Ele não era um homem fraco para bebida, raramente lhe causavam algo a mais que uma leve e passageira alegria e talvez um rubor nas faces, mas aquela bebida, muito popular entre os aldeões, verdadeiramente lhe derrubava. E o pior, é que geralmente ele acabava em alguma confusão sempre que a bebia.
Piscou várias vezes os olhos, se acostumando a claridade e pôde reconhecer onde estava: em algum dos quartos da Red Mèrcet, uma estalagem pouco elegante da capital. Sentou-se na cama e percebeu dois pares de pernas femininas enroladas ao lençol grosseiro.
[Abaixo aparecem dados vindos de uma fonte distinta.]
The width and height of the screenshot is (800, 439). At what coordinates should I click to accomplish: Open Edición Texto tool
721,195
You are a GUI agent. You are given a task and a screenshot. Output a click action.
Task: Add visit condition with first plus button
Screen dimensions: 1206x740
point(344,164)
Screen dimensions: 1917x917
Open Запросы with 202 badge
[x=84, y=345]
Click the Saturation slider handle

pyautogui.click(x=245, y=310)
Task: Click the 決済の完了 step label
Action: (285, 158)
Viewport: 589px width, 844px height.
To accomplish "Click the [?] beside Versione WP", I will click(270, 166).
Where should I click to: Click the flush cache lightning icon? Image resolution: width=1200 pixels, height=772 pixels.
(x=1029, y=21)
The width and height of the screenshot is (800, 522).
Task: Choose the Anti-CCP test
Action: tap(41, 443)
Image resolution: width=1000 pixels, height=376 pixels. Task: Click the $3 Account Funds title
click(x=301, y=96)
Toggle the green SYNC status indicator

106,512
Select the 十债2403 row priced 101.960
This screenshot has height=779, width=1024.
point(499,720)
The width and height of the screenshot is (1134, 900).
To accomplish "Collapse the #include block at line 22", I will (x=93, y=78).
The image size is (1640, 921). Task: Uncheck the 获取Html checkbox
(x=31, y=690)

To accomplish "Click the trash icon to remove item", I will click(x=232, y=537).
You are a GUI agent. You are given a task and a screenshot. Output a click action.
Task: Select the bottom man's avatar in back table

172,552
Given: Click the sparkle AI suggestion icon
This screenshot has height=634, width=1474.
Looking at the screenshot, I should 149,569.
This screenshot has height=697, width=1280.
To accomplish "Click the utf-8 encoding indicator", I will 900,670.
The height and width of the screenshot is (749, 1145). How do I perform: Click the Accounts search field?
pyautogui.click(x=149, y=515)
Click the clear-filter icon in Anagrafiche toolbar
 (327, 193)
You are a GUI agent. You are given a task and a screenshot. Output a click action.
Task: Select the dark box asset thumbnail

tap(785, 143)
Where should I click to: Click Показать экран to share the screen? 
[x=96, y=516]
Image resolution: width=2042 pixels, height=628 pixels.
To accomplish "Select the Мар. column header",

As donas das pernas dormiam profundamente, e não seria ele a acordá-las. Levantou-se com cuidado e procurou sua camisa e suas botas, que estavam jogadas pelo quarto. Vestiu-se rapidamente e saiu do quarto, deixando uma boa quantia de moedas na mesa de cabeceira, talvez mais do que as mulheres ali dormindo estivessem acostumadas a receber pelos seus serviços.
Deu alguns passos pelo corredor e foi inesperadamente puxado pelo braço direito para dentro do quarto vizinho. Em apenas alguns segundos, James segurava seu raptor, apertando contra sua garganta a lâmina afiada de sua adaga. Então reconheceu os cabelos vermelhos e os anéis de ouro do meio irmão, e o soltou imediatamente.
- Futu-i Thomaz. Me deu um susto enorme. Podia ter me chamado, nem estava lembrando que você tinha vindo junto ontem.
-Shiiii... Fala baixo, Jay. Estou encrencado... – o mais novo parecia realmente apavorado.
Então James olhou para o meio irmão, vestido apenas com camisa, o cabelo vermelho desalinhado e duas grandes sombras abaixo de seus olhos. Em segundo plano, atrás dele, uma bela garota, loira e com a pele muito clara e macia, pouco condizente com a prostituição, dormia suavemente sobre a cama, logo abaixo dela, no lençol branco, uma mancha de sangue já um pouco seca...
-O que você fez com a garota, Thommy! Você sabe que eu já tirei você de muitas encrencas, mas como vamos sair dessa estalagem carregando um corpo sem ninguém perceber? – vociferou tentando manter o tom de voz ainda baixo que só o irmão pudesse ouvi-lo.
-N-não é nada disso – Thomaz tinha os olhos perdidos em algum lugar no tempo ou no espaço, enquanto James amassava os cabelos loiros escuros e sob os dedos, absolutamente atordoado com a preocupação.
-Seu pai vai me matar, e depois vai te deserdar... Como você pode ir dormir com uma prostituta e matar ela?
-Prostituta? – uma voz confusa e suave interrompeu a bronca de James – quem matou uma prostituta?
Os dois viraram ao mesmo tempo e encararam a garota, agora sentada na cama, meio enrolada nos lençóis, com uma longa e encaracolada cabeleira loira descendo sobre os ombros. Sua face estava muito rubra, fosse pela vergonha ou pela força do ódio com que ela os massacrava com o olhar.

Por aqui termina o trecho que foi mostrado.